Collected data entries:

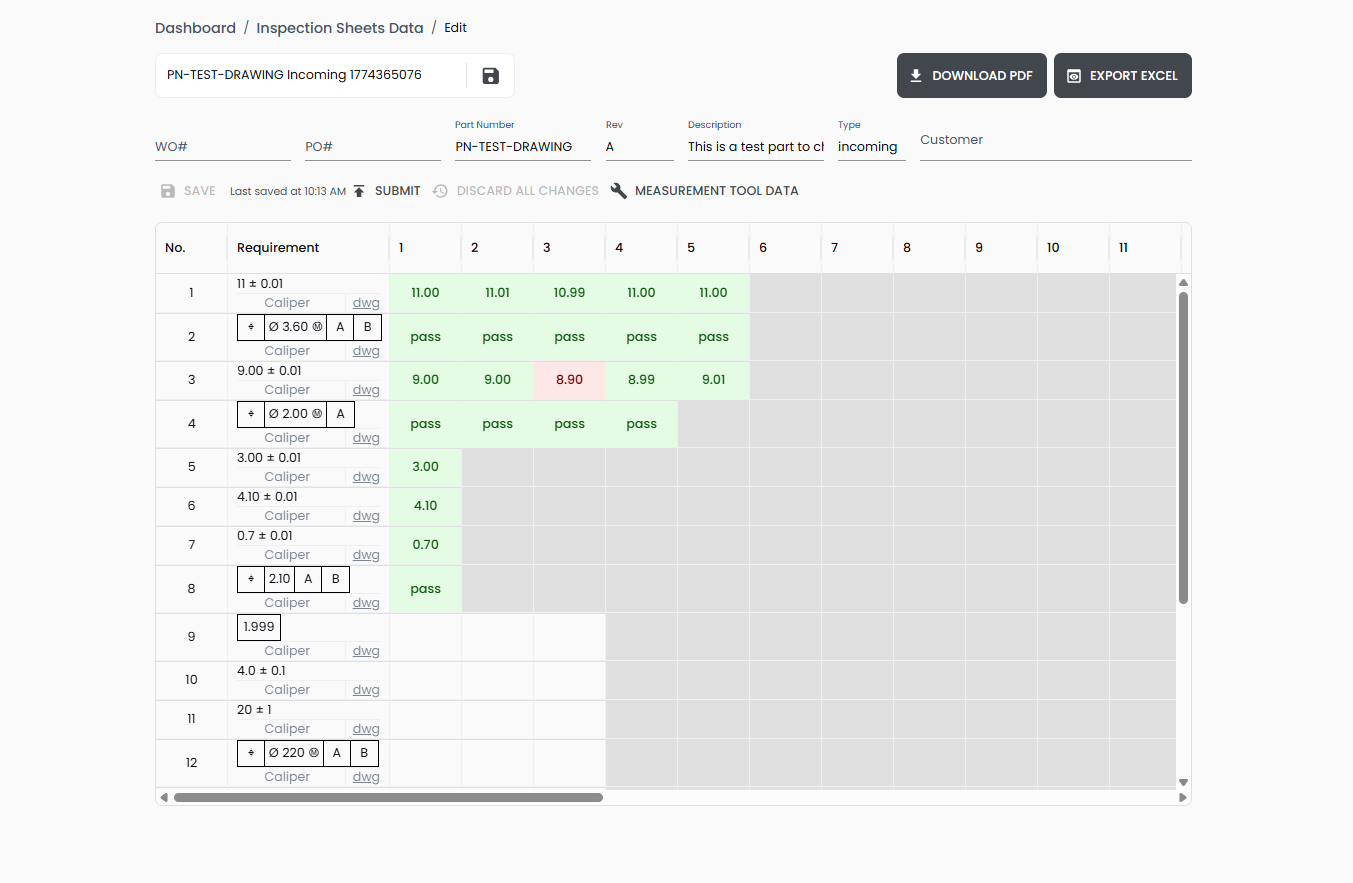Click the table's scroll down arrow

pyautogui.click(x=1183, y=782)
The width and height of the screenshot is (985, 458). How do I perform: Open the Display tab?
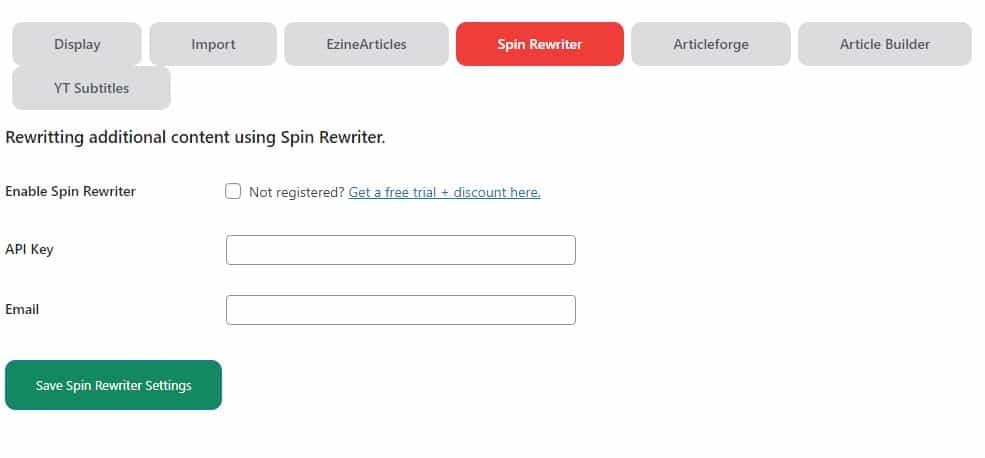point(77,44)
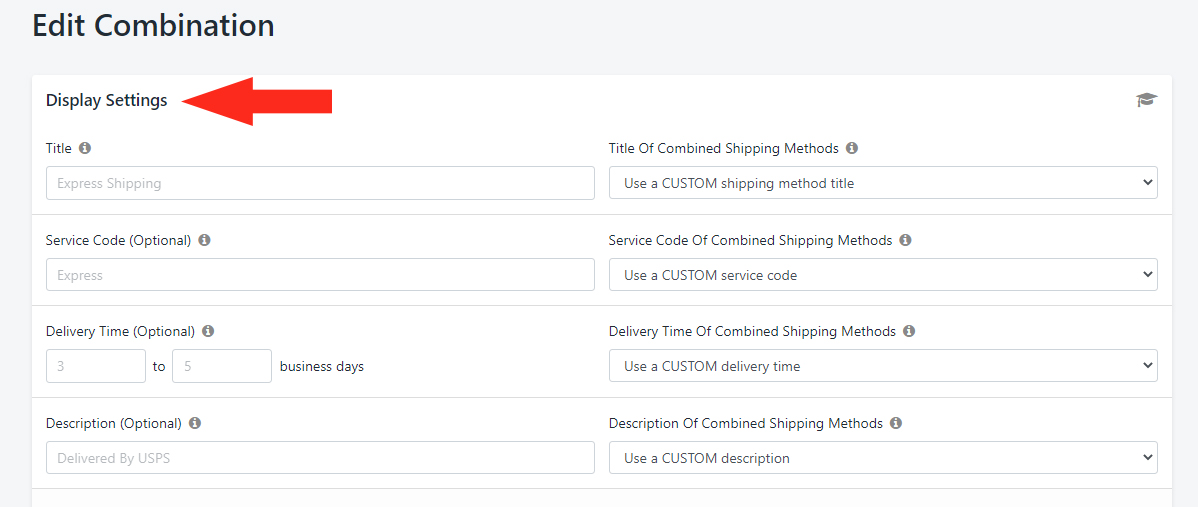The height and width of the screenshot is (507, 1198).
Task: Select the maximum delivery days field
Action: [222, 366]
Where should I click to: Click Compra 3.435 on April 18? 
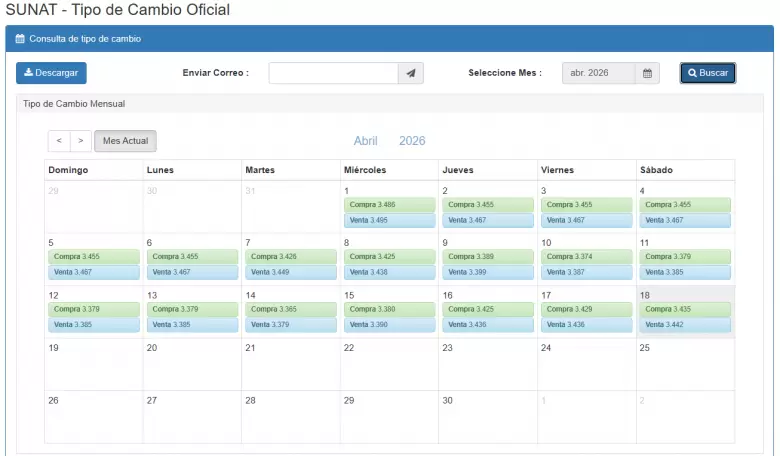(685, 309)
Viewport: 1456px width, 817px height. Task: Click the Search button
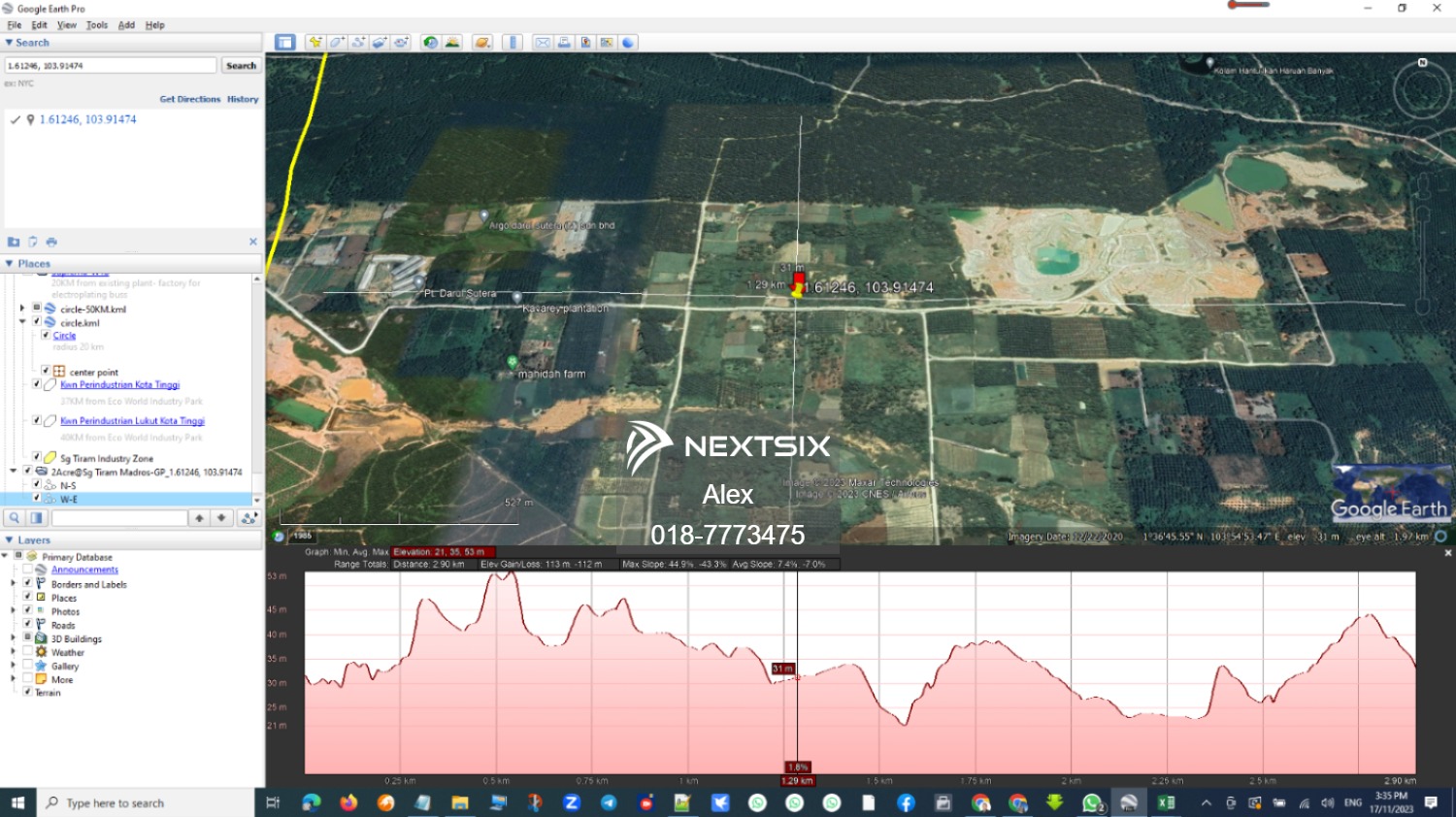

### [Task to complete]
Pull every line of text from the rows above and reproduce it word for word, omitting the pictures.

### [Completed task]
Click the table's scroll down arrow

pyautogui.click(x=1183, y=782)
The width and height of the screenshot is (985, 458). How do I perform: Open the Display tab?
point(77,44)
The height and width of the screenshot is (507, 1198).
Task: Select the maximum delivery days field
Action: [222, 366]
Where should I click to: Click Compra 3.435 on April 18? 
(685, 309)
Viewport: 1456px width, 817px height. Task: Click the Search button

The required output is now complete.